Membeli Martabak di Bulak


MEMERANGKAP***Senja.

Ketika kami tiba di Masjid Alhusna, Kinan langsung menuju saf terdepan saja.  Tak ada yang menemaninya. Umminya Kinan sedang tak enak badan jadi tak bisa salat id. Sedangkan kami bertiga segera masuk ke dalam ruangan utama masjid.

Hari ini lebaran. Kami kembali salat di masjid ini. Mengulang ritual setahun sekali. Khatibnya berkhotbah selama 30 menit yang isinya diingat dengan baik oleh Kinan. Di antaranya tentang nyamuk, organ tubuhnya, alat untuk menusuk korban, dan obat bius yang dipakai satoan itu saat menggigit manusia.

Kinan mengutarakan itu ketika kami bertemu di halaman masjid usai salat. Ia bicara banyak tentang isi khutbah itu. Good job, Nak. Sedang di benakku masih banyak  jejak cerita mudik yang ingin kutulis dan kubagi.

Perjalanan mudik kami kali ini terbilang lancar dan tidak melelahkan. Barangkali karena kami tidak ngoyo untuk langsung ke Semarang. Tujuan awal kami adalah rumah bibi di Segeran, Karangampel, Indramayu. Selasa siang itu, hari ke-27 Ramadan, pukul 13.45, kami berangkat dari rumah di Citayam.

Emoney buat bayar tol sudah kuiisi, tangki bensin sudah penuh, ban isi nitrogen sudah dicek kembali, dan terpenting peta di Google Maps masih dominan dengan warna biru. Bubuk kopi Gayo, biji kopi Shunda, dan Cafflano tidak lupa kubawa. Oh ya, doa sebelum berangkat kami panjatkan agar tidak ada aral melintang dalam perjalanan mudik kali ini.

Dari Gerbang Tol Sentul, mobilku yang menuju Jalan Tol Cikampek tidak diarahkan melalui Jalan Tol Lingkar Luar, melainkan menuju Cawang. Dari sana baru menuju Jalan Tol Cikampek. Aku turuti saja peta itu.

■ **Materi Hasil Ekstraksi**:
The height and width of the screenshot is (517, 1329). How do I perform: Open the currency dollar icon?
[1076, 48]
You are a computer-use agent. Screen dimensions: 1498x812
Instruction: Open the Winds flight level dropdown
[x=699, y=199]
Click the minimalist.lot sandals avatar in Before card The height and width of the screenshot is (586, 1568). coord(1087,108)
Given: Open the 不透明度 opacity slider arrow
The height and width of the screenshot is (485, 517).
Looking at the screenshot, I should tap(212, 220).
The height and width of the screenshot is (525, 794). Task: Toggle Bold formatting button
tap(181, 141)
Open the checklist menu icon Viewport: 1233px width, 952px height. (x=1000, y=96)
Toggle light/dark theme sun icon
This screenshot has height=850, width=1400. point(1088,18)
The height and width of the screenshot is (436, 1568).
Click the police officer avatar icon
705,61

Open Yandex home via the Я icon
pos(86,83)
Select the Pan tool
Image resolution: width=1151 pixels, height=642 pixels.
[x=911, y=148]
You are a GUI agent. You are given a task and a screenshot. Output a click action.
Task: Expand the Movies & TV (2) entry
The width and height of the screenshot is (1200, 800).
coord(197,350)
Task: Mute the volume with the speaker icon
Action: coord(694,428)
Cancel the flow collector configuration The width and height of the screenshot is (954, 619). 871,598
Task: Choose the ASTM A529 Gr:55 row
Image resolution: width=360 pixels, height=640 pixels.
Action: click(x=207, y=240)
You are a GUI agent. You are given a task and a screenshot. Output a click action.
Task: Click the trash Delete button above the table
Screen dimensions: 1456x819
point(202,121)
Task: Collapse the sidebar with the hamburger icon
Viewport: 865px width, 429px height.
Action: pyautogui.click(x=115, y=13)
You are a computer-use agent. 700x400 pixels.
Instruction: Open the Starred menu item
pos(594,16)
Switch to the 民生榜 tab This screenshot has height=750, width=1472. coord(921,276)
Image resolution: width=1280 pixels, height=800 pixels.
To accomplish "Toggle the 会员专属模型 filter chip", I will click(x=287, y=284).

■ **Ketentuan Tugas**:
A. Tambahkan 48 pada setiap angka koordinat dalam jawaban entri, mulai dari awal entri hingga baris yang memuat "Click the minimalist.lot", termasuk baris tersebut. Tuliskan kembali hanya baris-baris itu secara utuh beserta permintaannya.
B. Lanjutkan kutipan tentang perjalanan mudik setelah kalimat terakhirnya.
Kutipan tentang perjalanan mudik dan entri di atas merupakan bahan yang terpisah satu sama lain.

■ **Jawaban yang Diharapkan**:
A.
The height and width of the screenshot is (517, 1329). How do I perform: Open the currency dollar icon?
[1124, 96]
You are a computer-use agent. Screen dimensions: 1498x812
Instruction: Open the Winds flight level dropdown
[x=747, y=247]
Click the minimalist.lot sandals avatar in Before card The height and width of the screenshot is (586, 1568). coord(1135,156)

B.
Sayangnya aku yang tidak waspada, aku tak sempat mengambil ancang-ancang untuk belok  dan keluar di Pintu Tol Rumah Sakit Bhayangkara menuju Cawang, malah aku terus. Akhirnya aku kebablasan dan masuk jalan tol menuju arah Tanjung Priok, tetapi aku segera keluar di Pintu Tol Jatinegara, lalu putar balik, dan masuk ke Jalan Tol Cikampek.

Tahun lalu karena melihat Jalan Tol Cikampek di Google Maps yang merah darah, kami akhirnya menyusuri pantura dan tidak melewati jalan tol. Tahun ini tidak ada kemacetan yang berarti selama perjalanan kami sore ini. Barangkali karena para pemudik sudah diberikan banyak hari alternatif dengan adanya tambahan cuti bersama dan hari libur oleh pemerintah.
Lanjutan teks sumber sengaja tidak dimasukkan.